SELECTED TEXT |
Re: problems getting stderr and stdout from process object
On Mon, 28 Sep 2009, Daniel Pitts wrote:
Peter Duniho wrote:
On Thu, 24 Sep 2009 11:52:19 -0700, Daniel Pitts
Actually, what may be happening is that the process itself isn't finishing
because it is blocking on something else altogether. It is also possible
that the stderr buffer is full, so the process blocks until *it*
In general, you will need to read the stdout and stderr from separate
threads. This is a flaw in the API in my opinion.
I'm curious: how would you fix it?
You cannot buffer the output for either stdout or stderr indefinitely. It
would not even be practical or robust to buffer until a memory allocation
simply fails. So the question becomes, what to do when the buffer becomes
filled? You have two obvious choices: discard data, or block output until
room is made.
Do you see some other practical alternative?
The problem I have isn't with the blocking-on-buffer-fill behavior, but with
the fact that you *must* have two threads running to use this API
I can think of three alternatives off the top of my head:
1. Don't use two InputStream instances, but instead use a new kind of IO
class designed to handle interleaved data. It would allow better correlation
between events in each "stream", and it would allow you to read the streams
in the current thread, without spawning a new one.
Does available() work on the stdout from a child process? If so, i think
you could implement single-thread interleaved (or at least interleaveish)
IO on top of the current API.
2. Offer some sort of "select()" based waiting for the streams. This allows
one thread to handle multiple streams.
This would be really useful.
3. 1 and 2 combined.
What would also be useful would be a way to redirect the child's input or
output from or to a file (or /dev/null or its equivalent). You could then
run a process, feed it input, wait for it to finish, then read the output
file. Only one thread needed, and no IO weirdness.
It would be important for the select() to also support "OutputStream"

TASK INSTRUCTIONS | Carry on the forum thread about reading a child process's stdout and stderr, starting right after its last sentence. The data has no connection to the thread about reading a child process's stdout and stderr.

ENTRIES PROVIDED |

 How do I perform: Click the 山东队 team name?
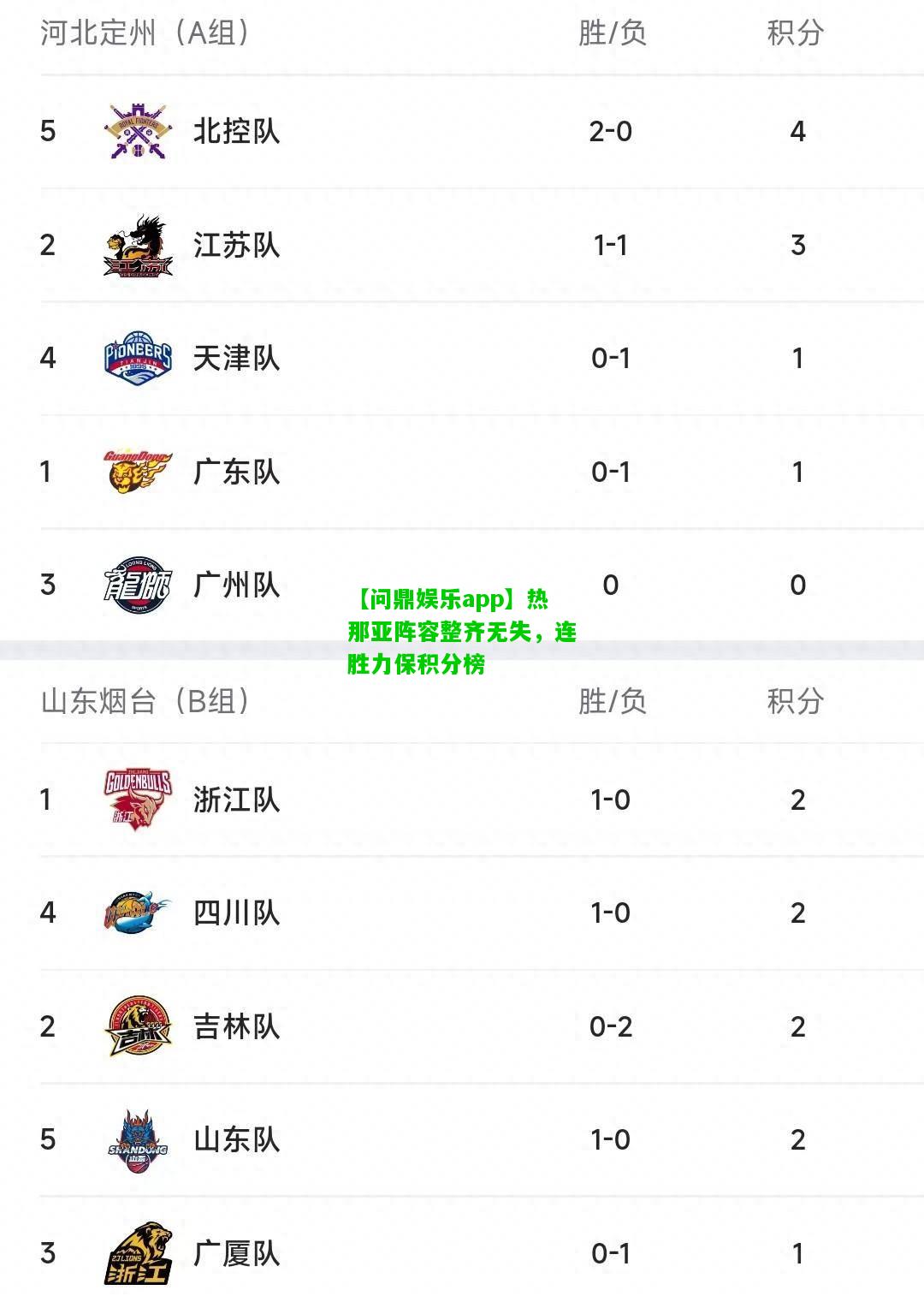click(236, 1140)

---

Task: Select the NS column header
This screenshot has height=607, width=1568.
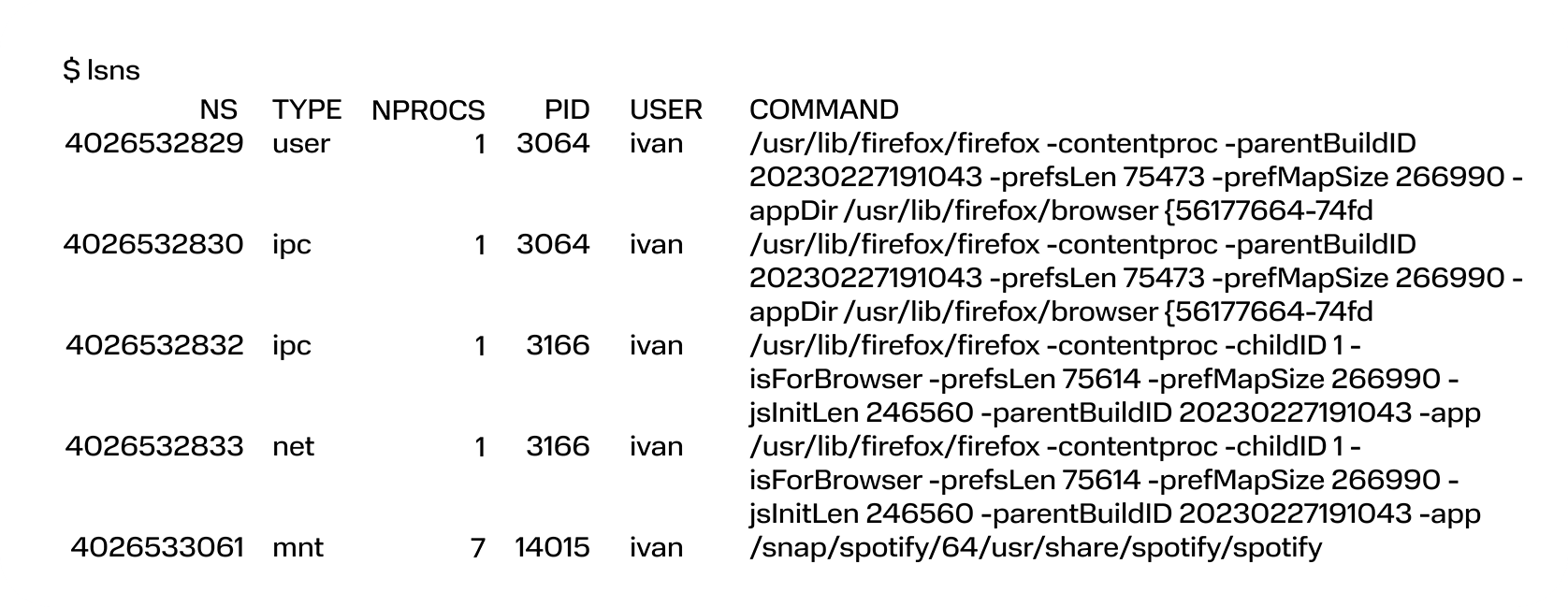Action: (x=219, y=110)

WRITTEN REPLY |
readiness, because you could otherwise end up with a deadlock (the
process is supposed to receive more input, but the output buffer is
full, so the whole thing might block)
As far as those two choices go, I'm quite pleased that the design choice
made was to block output, rather than to discard data.
I suppose that now, with NIO (which came well after Process), the API could
provide a SelectableChannel implementation, allowing a single thread to
process more than one stream. But, the main motivation for that NIO
feature is to avoid the creation of thousands of threads when you have that
many streams to deal with; a process is only going to have at most these
two output streams, so all the work to implement a SelectableChannel just
to avoid the creation of one extra thread seems like overkill to me.
Creating one thread is more than just run-time overhead. There is a
development cost with multi-threading. You are more prone to deadlocks,
synchronization problems, and much more, when you create a new Thread.
Yes, those problems can be avoided, but its *much* more to think about.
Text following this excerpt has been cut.